## [DATA TO USE]
=== Begin Enclosure ===

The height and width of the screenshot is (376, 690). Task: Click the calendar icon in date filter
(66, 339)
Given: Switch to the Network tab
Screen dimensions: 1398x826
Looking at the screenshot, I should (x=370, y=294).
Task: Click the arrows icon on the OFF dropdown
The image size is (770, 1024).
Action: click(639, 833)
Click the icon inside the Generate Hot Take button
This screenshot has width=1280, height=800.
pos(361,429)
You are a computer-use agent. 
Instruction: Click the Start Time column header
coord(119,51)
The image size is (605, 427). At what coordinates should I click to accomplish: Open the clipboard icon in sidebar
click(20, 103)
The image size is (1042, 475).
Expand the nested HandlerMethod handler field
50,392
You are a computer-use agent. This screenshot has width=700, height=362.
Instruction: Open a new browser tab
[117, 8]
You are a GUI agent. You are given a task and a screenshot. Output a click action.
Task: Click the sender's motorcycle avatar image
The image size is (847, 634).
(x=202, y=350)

=== End Enclosure ===

## [TO DO]
Return all of the listing above exactly, leaving nothing out.

## [OUTPUT]
The height and width of the screenshot is (376, 690). Task: Click the calendar icon in date filter
(66, 339)
Given: Switch to the Network tab
Screen dimensions: 1398x826
Looking at the screenshot, I should (x=370, y=294).
Task: Click the arrows icon on the OFF dropdown
The image size is (770, 1024).
Action: click(639, 833)
Click the icon inside the Generate Hot Take button
This screenshot has width=1280, height=800.
pos(361,429)
You are a computer-use agent. 
Instruction: Click the Start Time column header
coord(119,51)
The image size is (605, 427). At what coordinates should I click to accomplish: Open the clipboard icon in sidebar
click(20, 103)
The image size is (1042, 475).
Expand the nested HandlerMethod handler field
50,392
You are a computer-use agent. This screenshot has width=700, height=362.
Instruction: Open a new browser tab
[117, 8]
You are a GUI agent. You are given a task and a screenshot. Output a click action.
Task: Click the sender's motorcycle avatar image
The image size is (847, 634).
(x=202, y=350)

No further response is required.